Paula  sabía que la mayoría de los hombres no lo habría hecho: ellos tomaban la iniciativa tan pronto como se presentaba la más pequeña oportunidad. Dios era testigo de que eso exactamente era lo que había hecho el padre de Nico. Pero Pedro era diferente: se conformaba con conocerla poco a poco, con escuchar sus problemas, con arreglarle las puertas de los armarios y preparar helado casero en el porche. Se comportaba como un caballero en todos los sentidos.

Pero como él no la había apremiado, Paula se encontró deseándolo aún más por esa razón, y con una intensidad que la sorprendió. Se preguntó qué sentiría cuando por fin Pedro  la estrechara entre sus brazos y qué sensaciones experimentaría cuando la acariciara y sus dedos se deslizaran por su cuerpo y su piel. Aquellos pensamientos le provocaron un nudo interior, y le apretó la mano instintivamente.

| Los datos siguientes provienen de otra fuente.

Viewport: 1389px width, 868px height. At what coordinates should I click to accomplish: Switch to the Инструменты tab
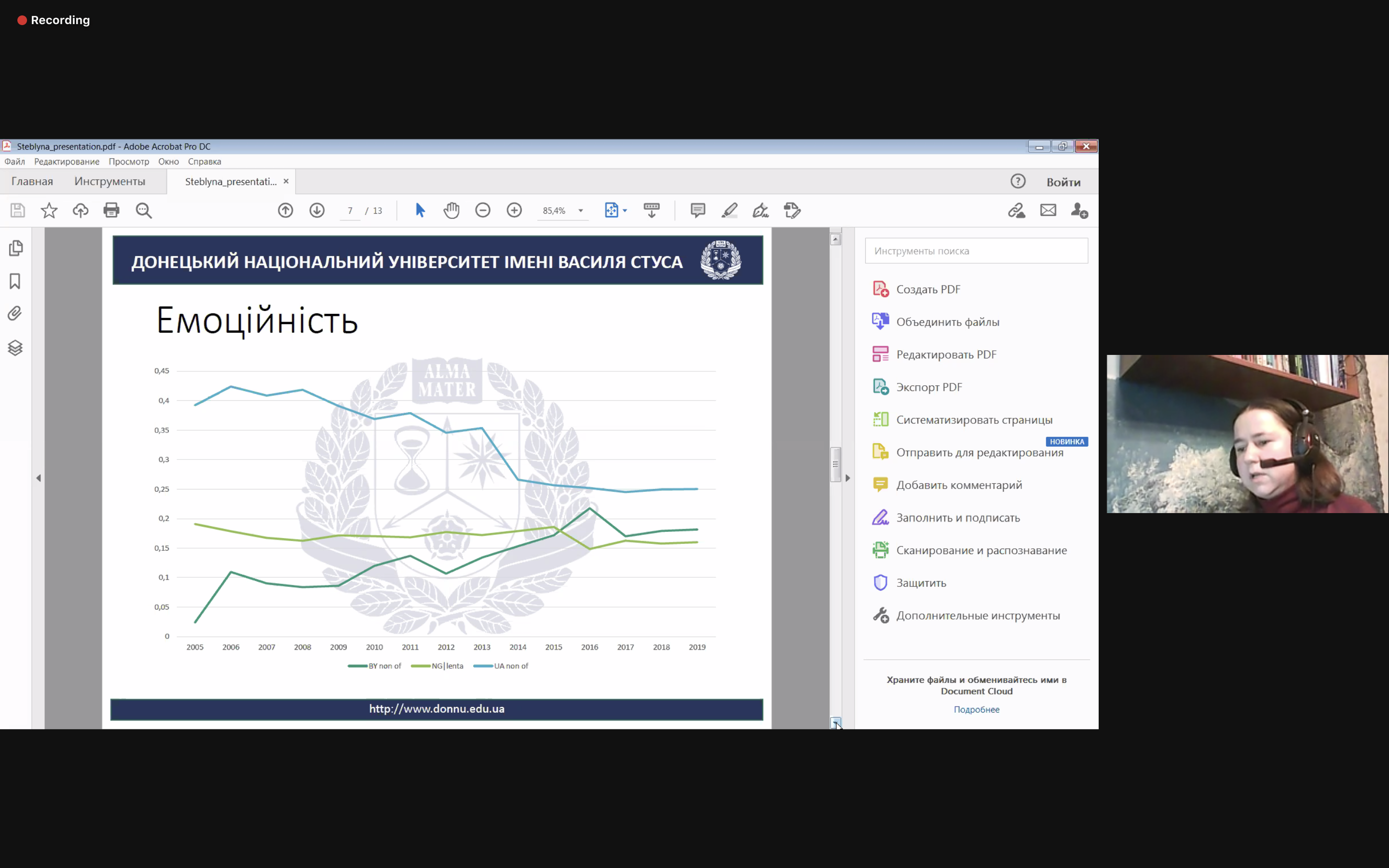(109, 181)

Cuando llegaron cerca de la camioneta de Pedro, pasaron por delante de un establecimiento cuya puerta alguien había dejado medio entornada. Grabado en el cristal se leía el nombre: Trina's Bar. Aparte del Fontana, era el único local del centro que abría hasta tarde. Paula echó un vistazo al interior y vió tres parejas que charlaban tranquilamente en torno a varias mesas circulares. En un rincón, una máquina de discos desgranaba una melodía country. La voz del cantante calló cuando terminó la canción, y se produjo un breve silencio hasta que empezó la siguiente: Unchained melody. Paula se detuvo en seco cuando la reconoció y tiró de la manga de Pedro.

—Me encanta esta canción —le dijo.

—¿Te apetece que entremos?

Ella dudó un instante, mientras se dejaba llevar por la música.

—Podríamos bailar un rato... —propuso él.

—No. Me sentiría rara con toda esa gente mirándonos —contestó Paula al cabo de un momento—. Además, tampoco hay sitio.

Las calles estaban desiertas de tráfico y de peatones. Una sola luz, en lo alto de una farola, parpadeaba e iluminaba la esquina de asfalto. Junto a la música, del bar salían también los murmullos de las conversaciones. Paula se alejó un paso de la puerta del local. A sus espaldas seguía sonando la canción cuando Pedro  se detuvo. Ella lo miró con extrañeza.

Sin decir una palabra, él la rodeó con el brazo y la atrajo hacia sí. Con una sonrisa cautivadora le cogió la mano, se la llevó a los labios, la besó y se la soltó. Dándose cuenta de lo que Pedro pretendía, y sin apenas dar crédito a la situación, Paula dió un paso adelante y se dejó llevar.

Durante un breve instante, los dos se sintieron incómodos, pero la melodía seguía sonando y la torpeza se desvaneció. Al cabo de unos pasos, Paula cerró los ojos y apoyó la cabeza sobre el hombro de él. Pedro le acarició la espalda, y todo lo que ella pudo oír fue su respiración mientras trazaban lentos círculos y se mecían al son de la melodía. De repente, a Paula no le importó si alguien miraba o no. Excepto el cálido contacto del cuerpo de Pedro  apretado contra el suyo, el resto carecía de importancia. Bailaron y bailaron, abrazados el uno al otro, bajo la parpadeante luz de la farola, en la pequeña ciudad de Edenton.